Loper Bright’s Deregulatory Synergies
From the article
For over 40 years, Chevron U.S.A. v. National Resources Defense Council stood as a keystone of administrative law. It infused agencies with the discretion to leverage the edges of statutory language and granted them the security that day-to-day agency actions would survive judicial review. Although Chevron’s demise in Loper Bright Enterprises v. Raimondo elicited rebuke from many legal scholars, it struck some as unsurprising, unimportant, or unconcerning, whether due to the narrowing of Chevron over time, the Supreme Court’s disuse of it in recent years, or the belief that its holding flew in the face of the Administrative Procedure Act.

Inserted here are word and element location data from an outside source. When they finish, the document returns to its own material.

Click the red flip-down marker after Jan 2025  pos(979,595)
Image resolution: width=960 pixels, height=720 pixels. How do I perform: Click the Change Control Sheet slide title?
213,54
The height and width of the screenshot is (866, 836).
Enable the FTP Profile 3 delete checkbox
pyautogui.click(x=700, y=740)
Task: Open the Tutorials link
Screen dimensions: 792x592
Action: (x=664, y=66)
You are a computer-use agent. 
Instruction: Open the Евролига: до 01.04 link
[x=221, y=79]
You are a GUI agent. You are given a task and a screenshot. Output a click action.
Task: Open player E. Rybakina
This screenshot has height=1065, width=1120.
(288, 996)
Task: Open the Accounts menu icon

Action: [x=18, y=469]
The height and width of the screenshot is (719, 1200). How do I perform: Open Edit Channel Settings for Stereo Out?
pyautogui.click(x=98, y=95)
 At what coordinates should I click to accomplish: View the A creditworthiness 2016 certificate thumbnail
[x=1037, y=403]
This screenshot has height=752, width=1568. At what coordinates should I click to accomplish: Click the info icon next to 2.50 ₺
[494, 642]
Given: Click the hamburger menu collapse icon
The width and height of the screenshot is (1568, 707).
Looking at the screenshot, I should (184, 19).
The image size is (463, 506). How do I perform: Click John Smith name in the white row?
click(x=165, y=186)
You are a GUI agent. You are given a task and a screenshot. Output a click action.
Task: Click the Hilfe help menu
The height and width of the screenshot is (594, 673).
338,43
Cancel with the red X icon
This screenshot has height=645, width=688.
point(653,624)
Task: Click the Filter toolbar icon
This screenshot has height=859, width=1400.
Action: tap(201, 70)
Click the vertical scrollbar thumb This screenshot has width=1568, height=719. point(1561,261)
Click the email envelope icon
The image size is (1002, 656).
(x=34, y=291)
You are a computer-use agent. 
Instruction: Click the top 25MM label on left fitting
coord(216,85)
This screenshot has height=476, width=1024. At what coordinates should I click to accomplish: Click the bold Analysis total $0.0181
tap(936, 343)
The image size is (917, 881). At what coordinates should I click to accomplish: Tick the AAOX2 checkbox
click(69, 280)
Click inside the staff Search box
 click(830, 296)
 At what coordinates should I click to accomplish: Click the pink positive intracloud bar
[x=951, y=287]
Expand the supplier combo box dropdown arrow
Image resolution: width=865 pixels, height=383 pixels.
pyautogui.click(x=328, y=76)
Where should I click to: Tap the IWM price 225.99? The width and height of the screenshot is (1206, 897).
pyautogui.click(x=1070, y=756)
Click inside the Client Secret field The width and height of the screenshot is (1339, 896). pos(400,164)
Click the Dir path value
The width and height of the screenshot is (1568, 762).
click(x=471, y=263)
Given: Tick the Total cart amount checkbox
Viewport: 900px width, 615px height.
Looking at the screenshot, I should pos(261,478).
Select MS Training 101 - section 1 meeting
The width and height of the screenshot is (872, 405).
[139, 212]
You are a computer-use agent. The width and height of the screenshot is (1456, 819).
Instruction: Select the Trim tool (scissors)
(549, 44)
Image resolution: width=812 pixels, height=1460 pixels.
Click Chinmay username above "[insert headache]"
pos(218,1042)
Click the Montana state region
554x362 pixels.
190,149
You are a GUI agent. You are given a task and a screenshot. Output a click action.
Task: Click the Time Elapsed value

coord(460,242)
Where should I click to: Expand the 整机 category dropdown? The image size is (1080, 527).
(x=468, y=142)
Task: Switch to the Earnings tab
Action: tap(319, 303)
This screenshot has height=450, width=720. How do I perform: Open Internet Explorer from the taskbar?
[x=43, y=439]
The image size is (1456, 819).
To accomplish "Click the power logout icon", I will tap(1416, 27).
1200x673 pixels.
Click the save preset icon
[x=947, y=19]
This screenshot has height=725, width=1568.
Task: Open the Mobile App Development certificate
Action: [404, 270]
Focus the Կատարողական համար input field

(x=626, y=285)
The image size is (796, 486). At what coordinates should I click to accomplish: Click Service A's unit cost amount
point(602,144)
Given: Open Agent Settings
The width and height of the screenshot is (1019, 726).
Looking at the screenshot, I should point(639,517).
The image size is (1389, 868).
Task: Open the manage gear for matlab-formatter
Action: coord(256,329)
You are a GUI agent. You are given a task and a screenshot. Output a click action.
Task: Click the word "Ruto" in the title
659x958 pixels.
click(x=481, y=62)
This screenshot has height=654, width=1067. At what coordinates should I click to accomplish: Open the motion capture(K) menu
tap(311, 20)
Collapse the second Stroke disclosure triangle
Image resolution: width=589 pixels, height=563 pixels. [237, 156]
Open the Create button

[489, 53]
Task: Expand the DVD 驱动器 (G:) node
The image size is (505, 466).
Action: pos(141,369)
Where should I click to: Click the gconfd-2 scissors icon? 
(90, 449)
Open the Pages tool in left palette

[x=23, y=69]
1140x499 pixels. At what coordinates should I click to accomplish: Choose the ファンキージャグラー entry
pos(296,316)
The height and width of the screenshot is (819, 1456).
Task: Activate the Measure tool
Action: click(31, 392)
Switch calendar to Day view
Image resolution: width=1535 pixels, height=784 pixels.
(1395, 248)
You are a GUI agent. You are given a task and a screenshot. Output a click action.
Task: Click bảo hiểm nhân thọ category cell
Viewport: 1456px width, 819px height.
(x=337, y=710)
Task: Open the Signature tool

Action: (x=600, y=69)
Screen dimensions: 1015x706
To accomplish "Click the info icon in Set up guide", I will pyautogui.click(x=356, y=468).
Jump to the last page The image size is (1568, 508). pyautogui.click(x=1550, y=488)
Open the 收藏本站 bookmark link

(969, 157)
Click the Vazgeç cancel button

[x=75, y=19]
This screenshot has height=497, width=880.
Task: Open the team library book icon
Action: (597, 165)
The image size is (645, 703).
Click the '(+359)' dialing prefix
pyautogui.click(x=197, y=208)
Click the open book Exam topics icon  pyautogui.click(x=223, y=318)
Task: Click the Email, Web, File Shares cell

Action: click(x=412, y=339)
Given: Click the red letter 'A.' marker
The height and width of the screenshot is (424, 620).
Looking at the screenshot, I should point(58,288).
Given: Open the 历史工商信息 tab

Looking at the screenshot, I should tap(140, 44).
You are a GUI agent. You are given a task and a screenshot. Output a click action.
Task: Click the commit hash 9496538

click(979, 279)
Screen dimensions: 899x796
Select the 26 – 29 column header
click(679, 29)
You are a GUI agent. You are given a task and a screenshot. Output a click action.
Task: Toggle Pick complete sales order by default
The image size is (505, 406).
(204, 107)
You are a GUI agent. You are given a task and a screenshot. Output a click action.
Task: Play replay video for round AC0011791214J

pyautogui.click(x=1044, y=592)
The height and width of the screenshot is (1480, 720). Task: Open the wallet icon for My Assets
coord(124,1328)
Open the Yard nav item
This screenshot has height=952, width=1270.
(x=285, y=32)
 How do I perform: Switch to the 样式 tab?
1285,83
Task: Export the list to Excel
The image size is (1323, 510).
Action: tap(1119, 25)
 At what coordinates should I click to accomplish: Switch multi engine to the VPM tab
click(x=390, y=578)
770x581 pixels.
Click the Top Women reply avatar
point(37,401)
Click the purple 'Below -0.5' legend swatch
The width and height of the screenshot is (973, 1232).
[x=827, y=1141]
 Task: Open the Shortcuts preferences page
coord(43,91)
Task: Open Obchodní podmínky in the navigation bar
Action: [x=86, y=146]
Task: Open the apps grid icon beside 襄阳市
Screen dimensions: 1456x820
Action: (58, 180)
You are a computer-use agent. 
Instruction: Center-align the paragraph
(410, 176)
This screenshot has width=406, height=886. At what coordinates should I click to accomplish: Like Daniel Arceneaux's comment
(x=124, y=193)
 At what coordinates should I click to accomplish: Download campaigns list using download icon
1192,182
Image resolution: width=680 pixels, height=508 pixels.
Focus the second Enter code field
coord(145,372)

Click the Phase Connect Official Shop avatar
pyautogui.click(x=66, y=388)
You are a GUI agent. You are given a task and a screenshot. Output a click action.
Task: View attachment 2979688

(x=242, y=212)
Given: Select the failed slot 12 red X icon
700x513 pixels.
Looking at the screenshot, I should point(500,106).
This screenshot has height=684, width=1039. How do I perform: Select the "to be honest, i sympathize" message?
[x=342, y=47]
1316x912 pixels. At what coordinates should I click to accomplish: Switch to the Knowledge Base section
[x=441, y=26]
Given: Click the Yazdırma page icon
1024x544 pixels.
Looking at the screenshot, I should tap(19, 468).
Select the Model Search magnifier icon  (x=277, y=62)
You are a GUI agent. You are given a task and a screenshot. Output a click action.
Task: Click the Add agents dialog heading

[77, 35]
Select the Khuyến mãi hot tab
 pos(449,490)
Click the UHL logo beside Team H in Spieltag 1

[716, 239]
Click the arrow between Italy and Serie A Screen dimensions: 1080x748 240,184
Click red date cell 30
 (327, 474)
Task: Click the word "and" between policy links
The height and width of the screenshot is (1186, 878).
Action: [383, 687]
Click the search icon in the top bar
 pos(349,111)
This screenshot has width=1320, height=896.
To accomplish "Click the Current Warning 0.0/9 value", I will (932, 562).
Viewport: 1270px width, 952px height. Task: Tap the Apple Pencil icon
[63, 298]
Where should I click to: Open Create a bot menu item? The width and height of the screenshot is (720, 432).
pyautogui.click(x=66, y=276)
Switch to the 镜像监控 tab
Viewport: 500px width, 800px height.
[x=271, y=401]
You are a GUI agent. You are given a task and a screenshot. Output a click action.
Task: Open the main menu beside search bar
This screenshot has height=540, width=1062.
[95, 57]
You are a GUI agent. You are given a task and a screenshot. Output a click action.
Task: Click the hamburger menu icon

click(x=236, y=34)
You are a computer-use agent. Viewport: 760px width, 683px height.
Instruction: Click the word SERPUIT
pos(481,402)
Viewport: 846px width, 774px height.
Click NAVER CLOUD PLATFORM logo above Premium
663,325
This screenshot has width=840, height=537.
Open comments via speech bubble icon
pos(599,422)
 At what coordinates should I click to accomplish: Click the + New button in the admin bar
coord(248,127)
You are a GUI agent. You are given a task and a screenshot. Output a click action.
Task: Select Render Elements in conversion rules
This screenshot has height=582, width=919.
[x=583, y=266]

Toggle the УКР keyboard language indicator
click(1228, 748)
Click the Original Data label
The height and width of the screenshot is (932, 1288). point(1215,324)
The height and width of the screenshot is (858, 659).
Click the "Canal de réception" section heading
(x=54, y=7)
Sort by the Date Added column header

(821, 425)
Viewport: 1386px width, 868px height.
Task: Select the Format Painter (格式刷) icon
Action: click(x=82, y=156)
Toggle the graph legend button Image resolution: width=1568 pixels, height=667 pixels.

Highlighting the lack of clarity from legal scholars on a future without Chevron, one prominent article calls Loper Bright “a Rorschach test inside a crystal ball.” Largely missing from the scholarly discussion is the fact that Loper Bright does not exist in a legal vacuum. Regardless of solitary impact, Loper Bright threatens the upheaval of the administrative state by opening the door for deregulatory synergies with other Supreme Court decisions and existing legal devices. In particular, we examine synergies that, taken together, form a “playbook”—allowing plaintiffs to travel back in time to erase existing rules and reach into the future to halt the implementation of new ones. Loper Bright’s synergy with Corner Post v. Board of Governors and 303 Creative LLC v. Elenis results in an expanded time frame to file claims and an easy standing burden for plaintiffs to bring long-established rules under judicial scrutiny. Additionally, invoking Loper Bright together with recent judge shopping trends and universal vacatur would likely allow plaintiffs the sweeping remedy of nationwide nullification from a handpicked district court judge. By exploring these synergies, we aim to open the cover of Loper Bright’s deregulatory playbook and highlight the need for concerted action to counter the mounting deregulatory threat from Article III.